§ HOW TO COMPLETE THIS TASK: An exact copy of every line from the one holding "This screenshot has width=900, height=600." to the end of the entries below is required; leave the pictures out.

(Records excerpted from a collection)
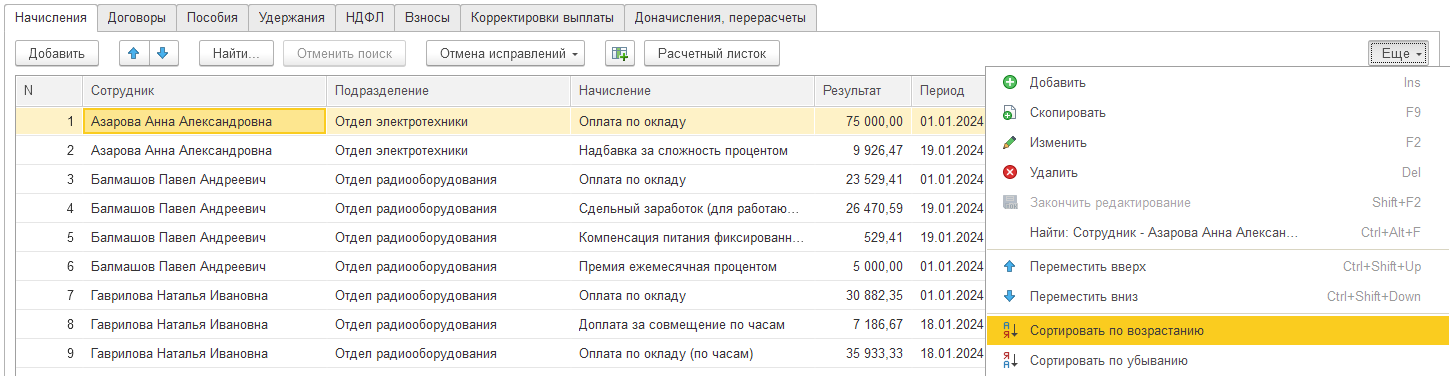1450x376 pixels.
Task: Collapse the Еще dropdown button
Action: pyautogui.click(x=1397, y=54)
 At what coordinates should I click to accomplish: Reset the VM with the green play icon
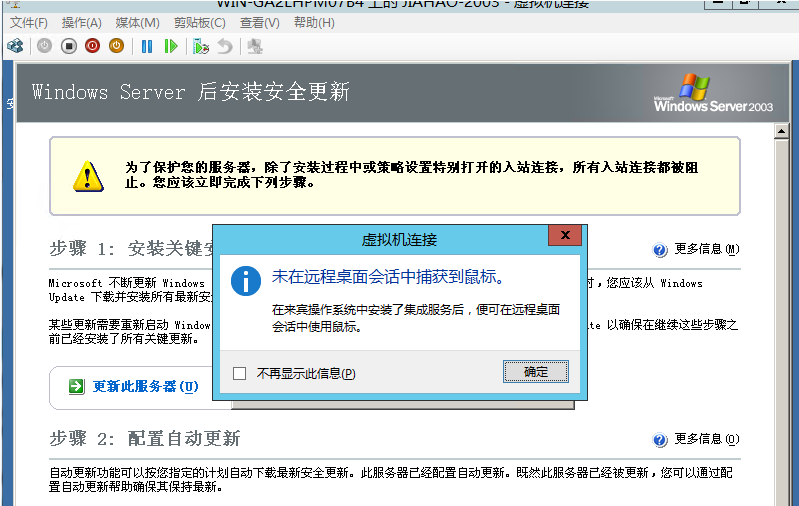(171, 46)
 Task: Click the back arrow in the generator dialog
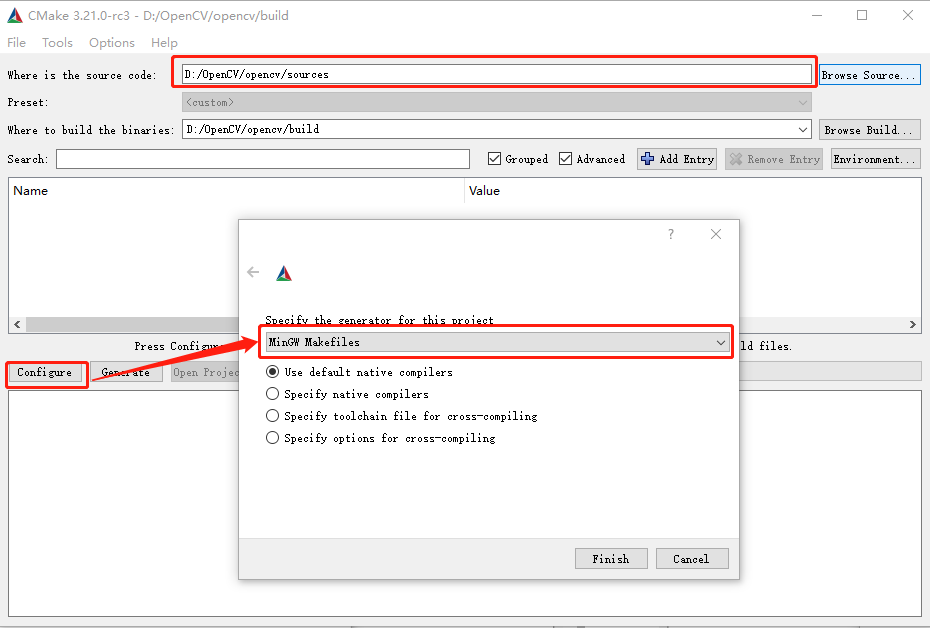(253, 271)
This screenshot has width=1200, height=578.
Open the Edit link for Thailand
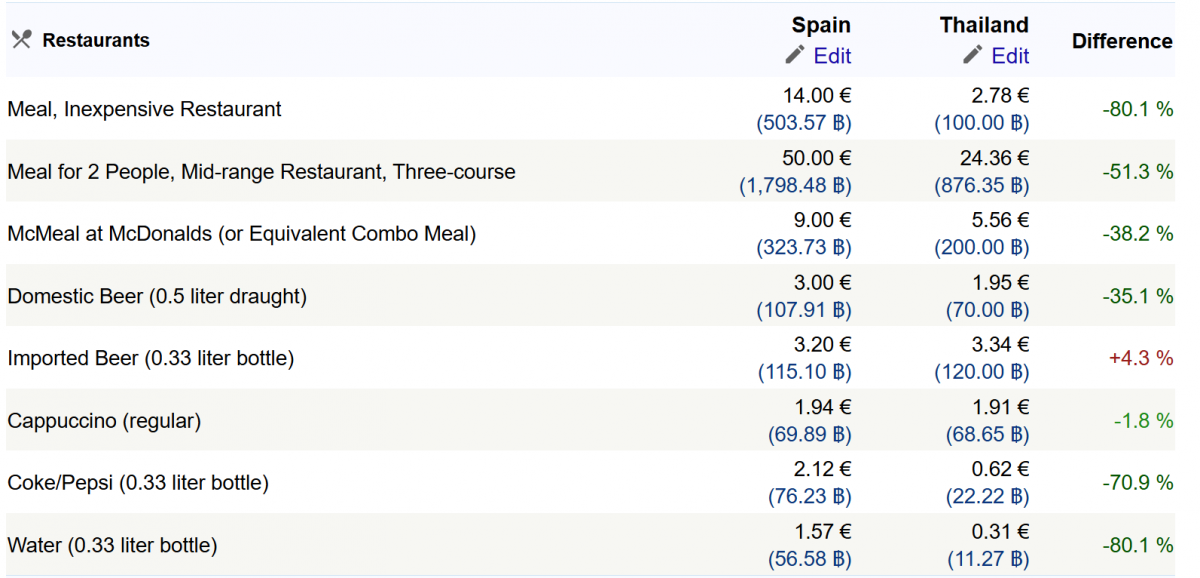coord(1010,56)
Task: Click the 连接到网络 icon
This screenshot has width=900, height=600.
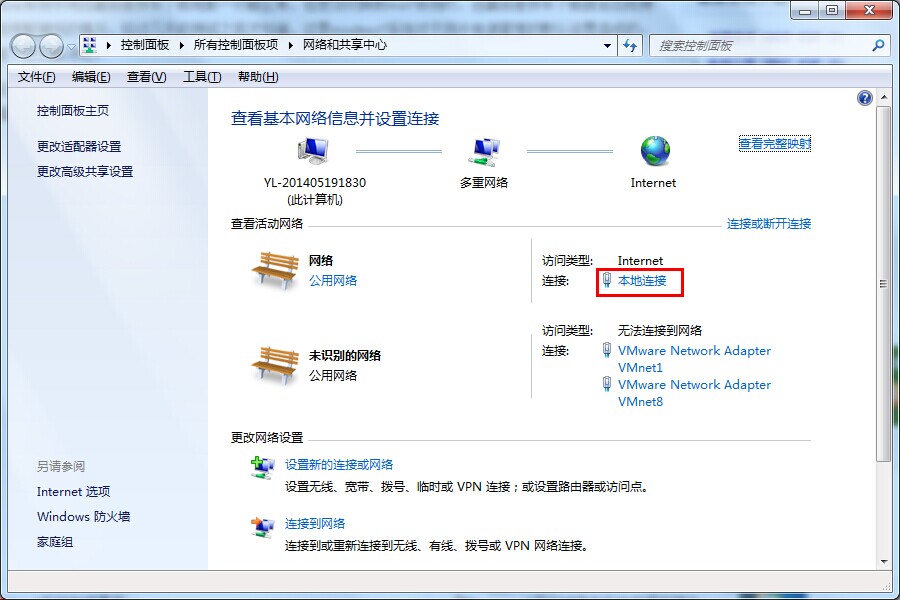Action: [263, 527]
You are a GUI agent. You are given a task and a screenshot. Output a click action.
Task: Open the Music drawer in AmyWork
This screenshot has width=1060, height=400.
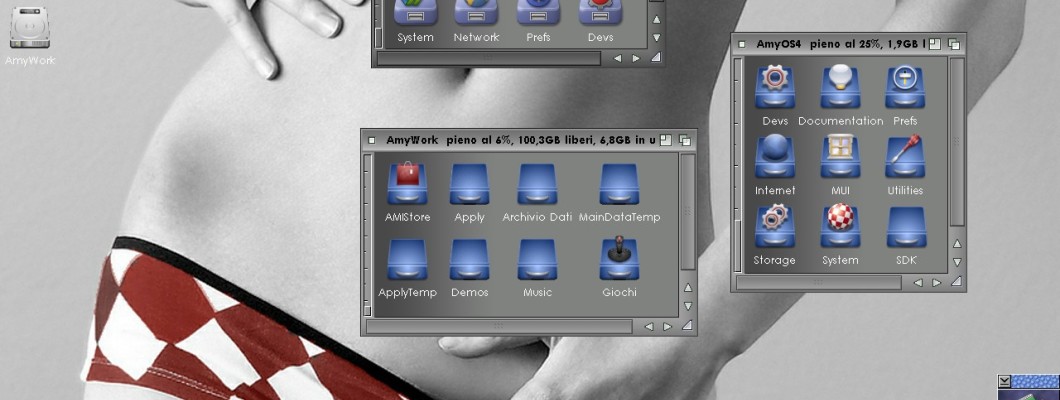537,259
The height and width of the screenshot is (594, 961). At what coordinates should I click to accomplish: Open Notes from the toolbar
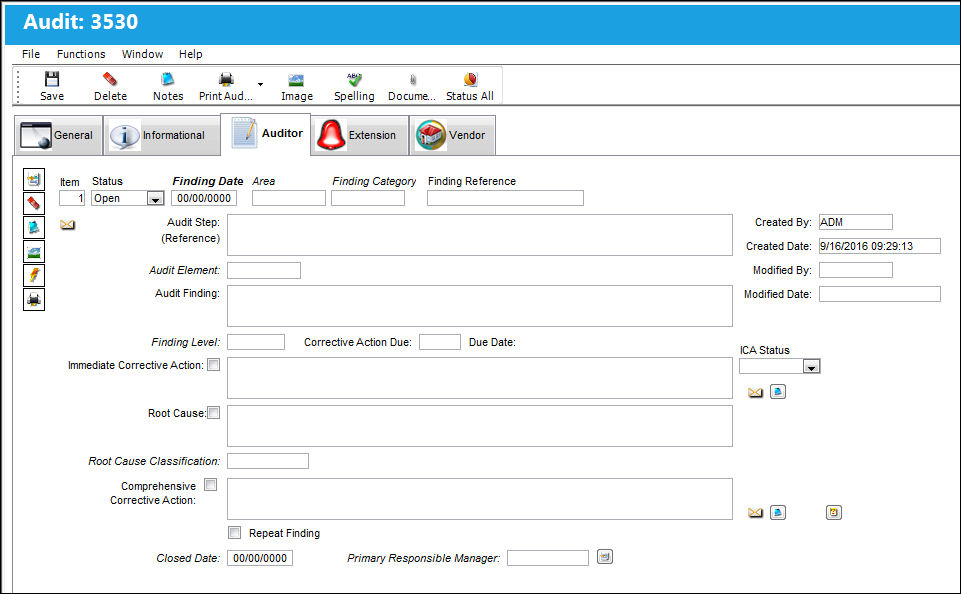tap(167, 79)
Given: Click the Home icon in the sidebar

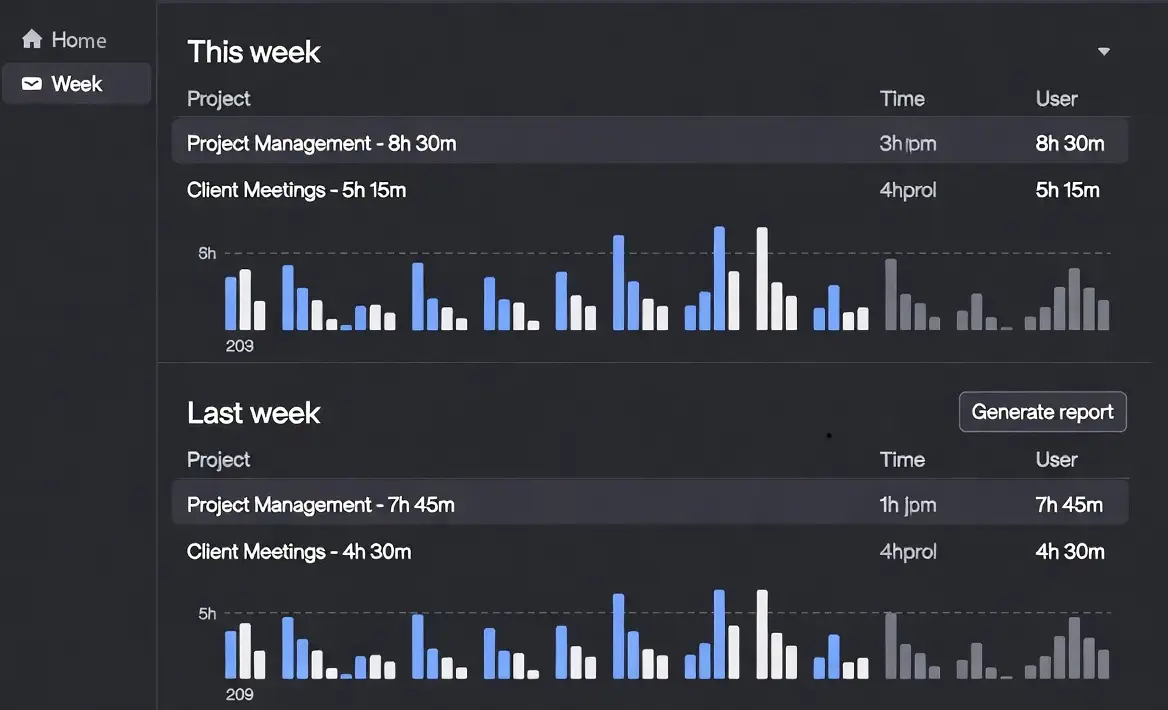Looking at the screenshot, I should 31,38.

§ ANSWER TO THE EXERCISE:
This screenshot has width=900, height=600.
Action: [263, 527]
You are a GUI agent. You are given a task and a screenshot. Output a click action.
Task: Open the Music drawer in AmyWork
This screenshot has width=1060, height=400.
537,259
The height and width of the screenshot is (594, 961). At what coordinates should I click to accomplish: Open Notes from the toolbar
tap(167, 79)
Given: Click the Home icon in the sidebar

Looking at the screenshot, I should 31,38.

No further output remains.